West Ham United now sit third in the Barclays Premier League, and are well placed for qualification to the Europa League, if not the Champions League (unlikely I admit). This appears to be a season where major changes to the accepted footballing hierarchy are possible, and although Southampton have been the focus of most of the attention so far, I believe it is West Ham who are the best placed to establish themselves near the top of the new footballing order.
The most obvious reason for this prediction is the upturn in West Ham’s fortunes on the pitch this season. Sam Allardyce has got the team playing exciting, attacking football, based on a solid defence and a creative midfield. West Ham also appear to have recruited well in attack- which has been a problem for the Hammers for several years and their over-reliance on the fairly unreliable Carlton Cole finally appears to have been left behind. The return to form of Andy Carroll could be huge for this team, as he provides a physical presence in attack which can create space for fellow attackers Enner Valencia and Diafra Sakho.
Off the field, West Ham are well placed to take advantage of the new Financial Fair Play Rules using the huge boost in revenues that their move to the Olympic Stadium will provide in 2016. All of a sudden, West Ham could be a team who are playing in Europe, with a modern stadium with a vastly increased capacity, excellent transport links and huge marketing potential. If the club were to qualify for Europe, and marketed a season ticket creatively – one which includes Europa League group games for example – the club could realistically aim to sell 30,000 season tickets in their new stadium. If there is another Roman Abramovich or Sheikh Mansour looking for an English club, West Ham appear to be the most viable option for investment, and I’m certain that David Sullivan and David Gold would be willing to listen to offers.
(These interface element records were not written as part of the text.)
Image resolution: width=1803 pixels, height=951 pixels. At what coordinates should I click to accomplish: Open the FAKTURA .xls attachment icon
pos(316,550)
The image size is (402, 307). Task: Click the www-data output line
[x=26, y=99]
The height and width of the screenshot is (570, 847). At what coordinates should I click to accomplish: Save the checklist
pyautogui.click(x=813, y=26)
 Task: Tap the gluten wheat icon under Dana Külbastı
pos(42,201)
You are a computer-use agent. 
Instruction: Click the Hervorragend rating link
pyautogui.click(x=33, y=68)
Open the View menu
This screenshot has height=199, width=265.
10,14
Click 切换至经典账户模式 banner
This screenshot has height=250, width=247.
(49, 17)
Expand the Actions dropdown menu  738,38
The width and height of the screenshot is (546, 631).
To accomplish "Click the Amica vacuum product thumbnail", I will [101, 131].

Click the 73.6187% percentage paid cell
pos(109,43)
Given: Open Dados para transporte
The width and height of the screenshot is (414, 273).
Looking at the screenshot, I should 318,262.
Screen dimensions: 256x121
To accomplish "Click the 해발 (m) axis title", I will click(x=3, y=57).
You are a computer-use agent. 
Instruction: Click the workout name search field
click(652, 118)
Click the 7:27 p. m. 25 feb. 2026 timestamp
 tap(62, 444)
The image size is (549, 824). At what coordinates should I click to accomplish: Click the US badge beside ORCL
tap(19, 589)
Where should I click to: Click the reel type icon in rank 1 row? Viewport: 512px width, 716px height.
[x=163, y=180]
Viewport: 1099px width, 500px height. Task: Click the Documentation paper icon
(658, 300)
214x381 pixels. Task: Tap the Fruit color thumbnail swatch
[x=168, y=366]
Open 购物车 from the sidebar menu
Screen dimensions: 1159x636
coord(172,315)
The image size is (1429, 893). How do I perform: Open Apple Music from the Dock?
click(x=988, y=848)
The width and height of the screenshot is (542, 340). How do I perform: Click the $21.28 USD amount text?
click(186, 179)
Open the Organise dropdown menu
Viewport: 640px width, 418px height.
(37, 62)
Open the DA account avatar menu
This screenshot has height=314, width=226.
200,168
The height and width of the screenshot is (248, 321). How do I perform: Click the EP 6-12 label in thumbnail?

The only immediate question for West Ham is the future of Sam Allardyce as manager, as his contract expires at the end of this year. This could be a definitive moment in the future of the club, as although Allardyce has taken the club to the brink of European qualification and appears to have improved the style of football which nearly saw him lose his job last year, he is a manager with limitations and does not have extensive experience of managing in Europe. The safe thing to do is to extend Allardyce’s contract, and this may also be the prudent thing to do given the improvements he has overseen this year. But a braver decision would be to allow Allardyce’s contract to expire and to try to get a real elite level manager. Jurgen Klopp has been mooted for the Arsenal job, but may be sold on the long term potential of West Ham given the fall in his stock at Dortmund this year.
This is a very exciting time to be a West Ham fan, and their journey in the coming years could yet falter. But if this club fulfils its potential I see no reason why West Ham would be unable to steal a march on Spurs – who will have to wait a few years at least for their big move – and regularly challenge Arsenal and Chelsea as London’s most successful club.